An unexpected encounter in his doctoral class led to Curtis Haynes’ decision to plant a new Southern Baptist church on the southside of Jacksonville. The seasoned church planter will launch The Lord is My Shepherd Church this September.
After a long career in corporate finances and serving as pastor of Second Baptist Church of Morristown, New Jersey, an African American church, for a decade, Haynes and his wife, Geraldine, retired and relocated to Jacksonville.
Once settled in Florida he decided to pursue a doctor of ministry degree, something he had not previously had time for, and enrolled at Gordon-Conwell Theological Seminary in Charlotte, North Carolina.
While attending his first class on campus, he was seated next to Doug Carver, executive director of chaplaincy for the North American Mission Board, SBC. Carver gave him a brochure about church planting, but Haynes wasn’t interested and filed it away.
“It was never my intention to do a church plant,” said Haynes.
Yet God clearly had other plans.
The need for multiracial congregations was a topic that Haynes often surfaced during his doctorate classes.
Then after the third year of his doctorate program, when asked to submit a thesis proposal, he chose to focus on the style of worship for a multiracial church.
The professor called him aside to say that since Haynes had often discussed the need for multiracial churches, the professor believed God was calling the doctoral student to plant such a church.
“I cried,” said Haynes after talking with the professor. And he changed the title of his thesis proposal to develop a plan specifically for a multiracial congregation for Jacksonville.
When he returned home from class in Charlotte, he found the brochure Carver had given him three years earlier and communicated with him.
“Doug has been a godsend, has opened doors for me as I had no connections or relationships with Southern Baptists,” said Haynes. He believes that had he not sat next to Carver, he would not be preparing to launch a new church today.
Haynes has completed the church planter assessment and orientation process with NAMB and is now also partnering locally with the First Coast Churches Association (formerly the Jacksonville Baptist Association) as well as the Florida Baptist Convention.
“They are true to their word, right beside you,” said Haynes of the Florida Baptist Convention. “In other situations, you might hear those words, but actions don’t line up. But the Florida convention has been right beside me with all kinds of support.”
After meeting with David Tarkington, pastor of First Baptist Church in Orange Park, the church made a commitment to serve as the sending church for Hayne’s church plant.
“Our church is committed to seeing more healthy church plants launched in our community, region and throughout the world,” said Tarkington. “As sending church, we help to ensure that Curtis and TLIMS Church can start well and be better positioned to engage the community where it is planted.

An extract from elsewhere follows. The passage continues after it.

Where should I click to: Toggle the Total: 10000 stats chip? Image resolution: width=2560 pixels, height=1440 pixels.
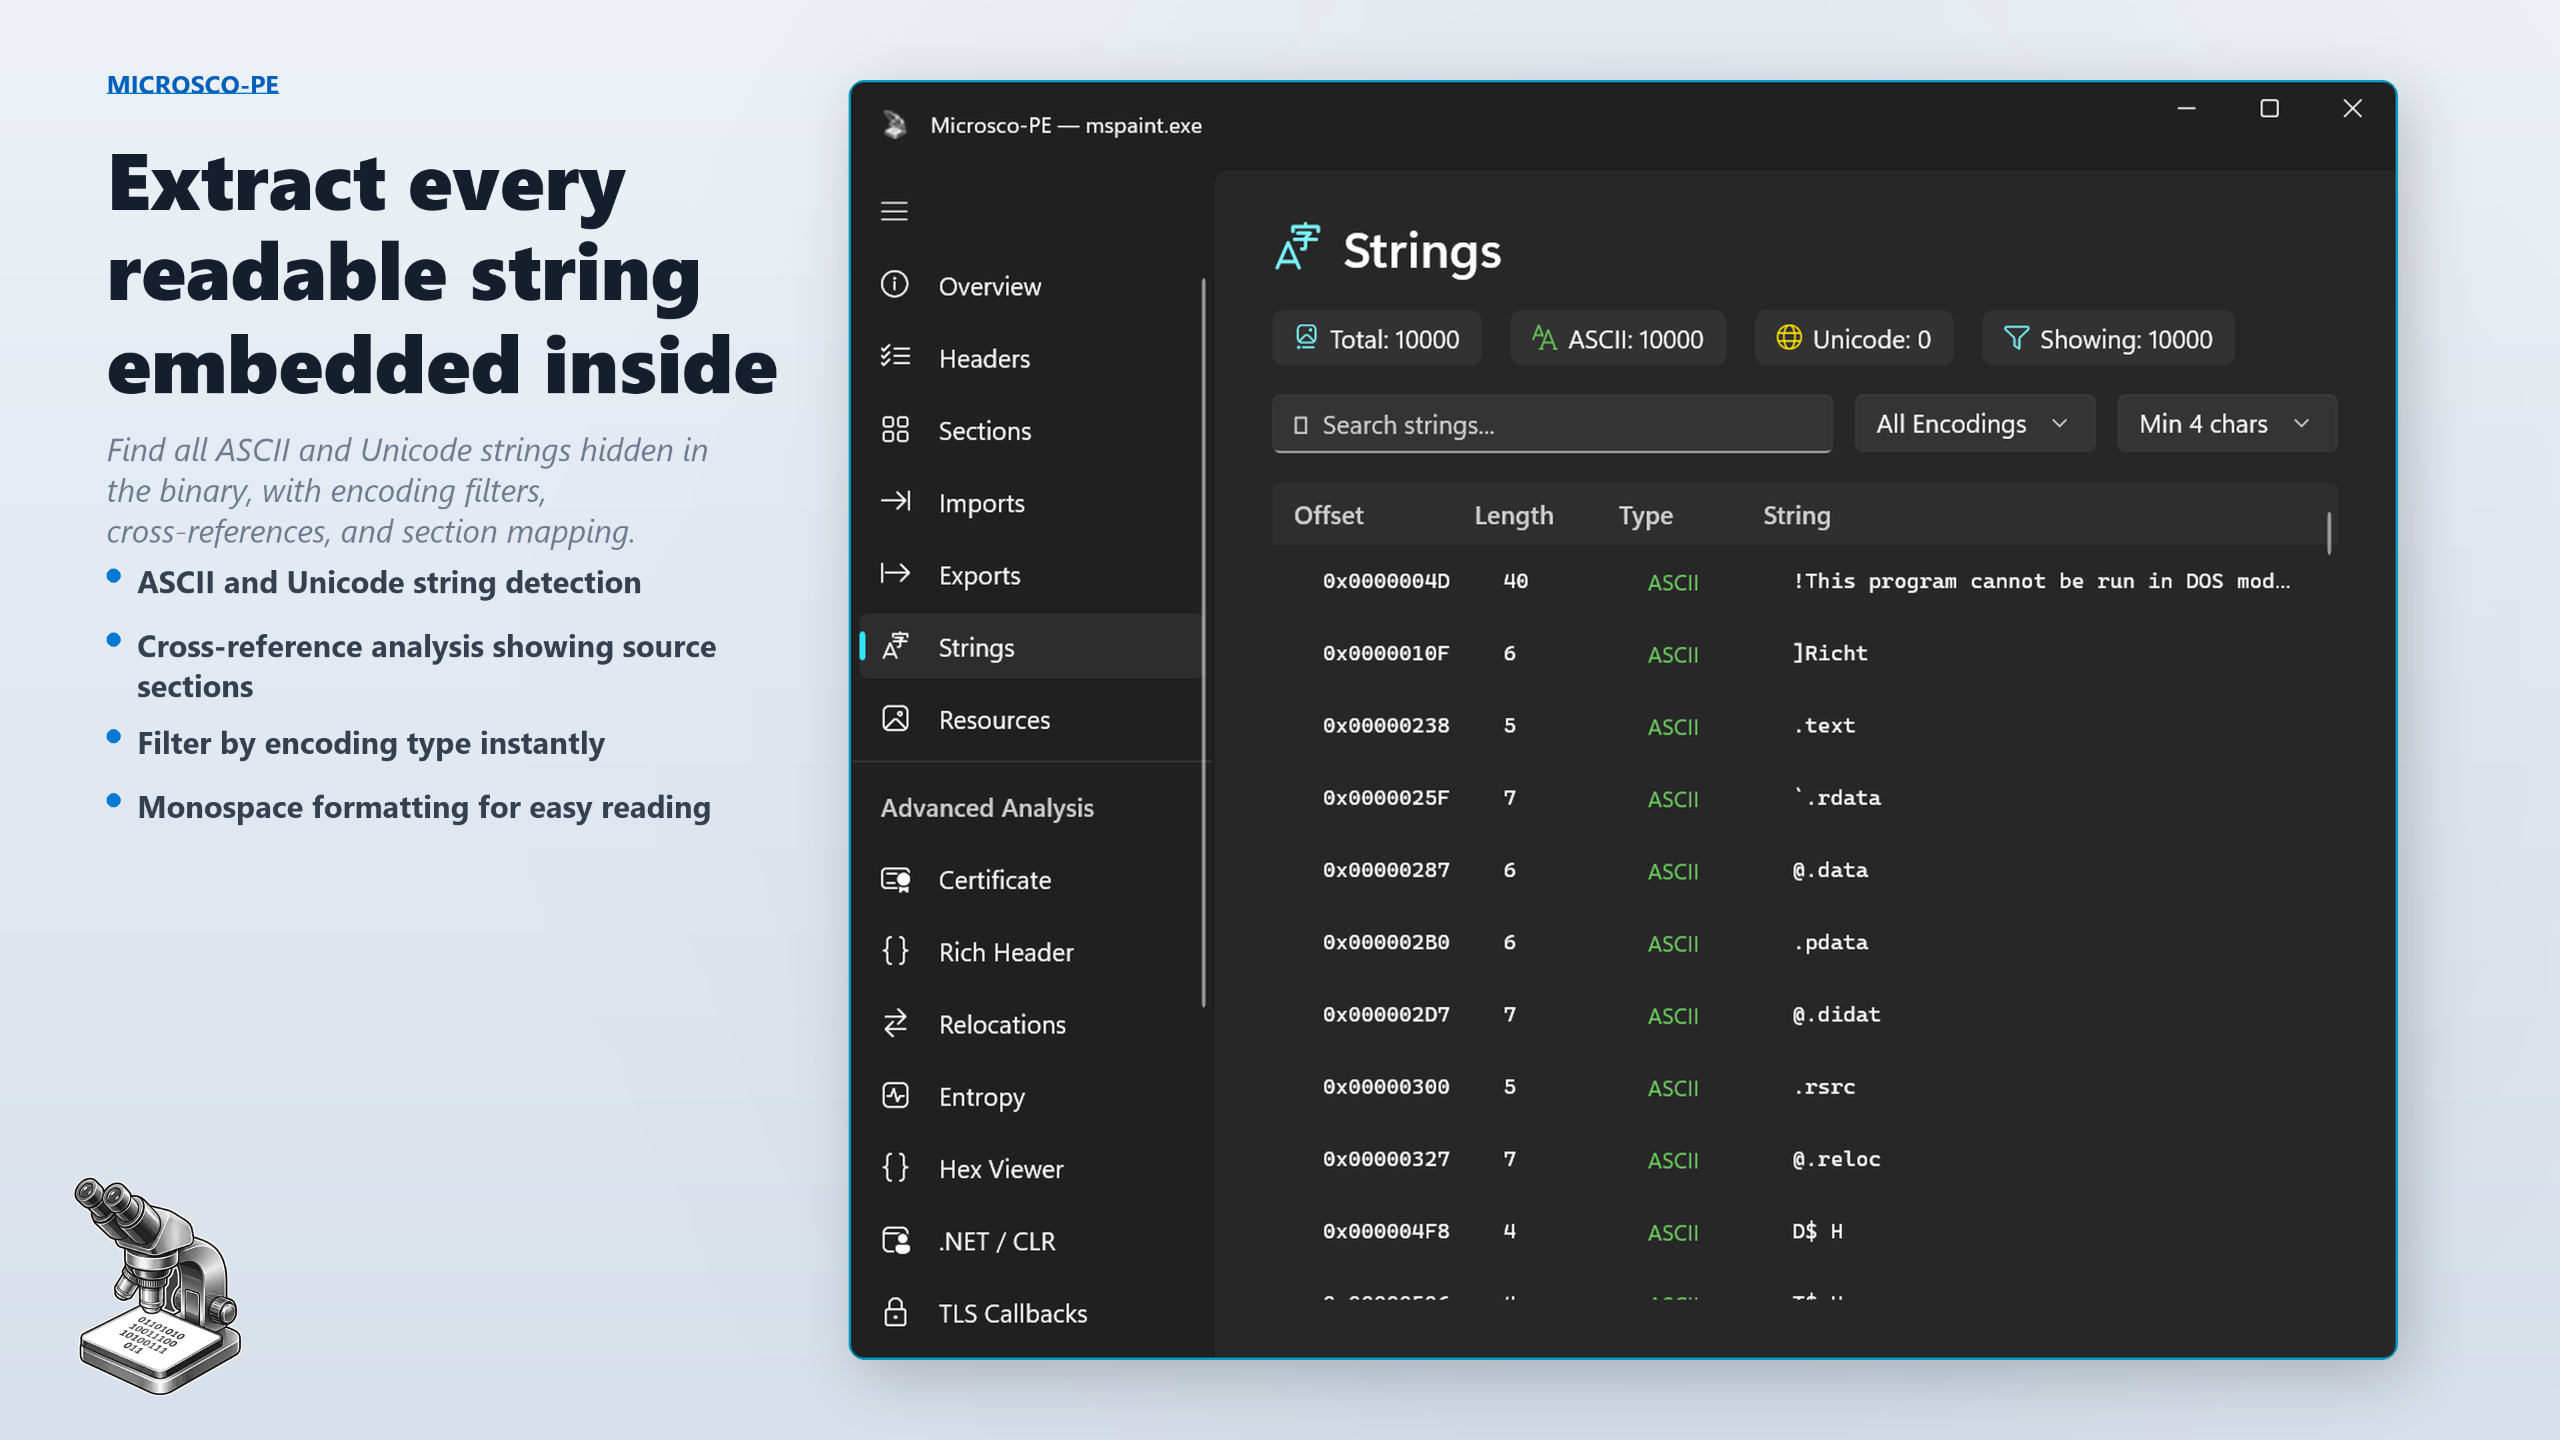click(x=1376, y=338)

“Our commitment is to pray, provide resources, people and funding for the church during its pre-launch date and beyond. We are thankful for the assessment and cohort training provided by the NAMB Send Network that enables us to come alongside pastors such as Curtis Haynes,” said Tarkington, who also serves as the church planting champion for the First Coast Churches.
In February, Haynes and his wife invited people from his neighborhood and community to attend the first launch meeting for the new church. At that gathering he shared his vision for the church to be one that is gospel-centered, multiracial, multicultural, engaging people from diverse backgrounds with the gospel.
“My goal is to make Sunday the most integrated day of the week,” said the pastor.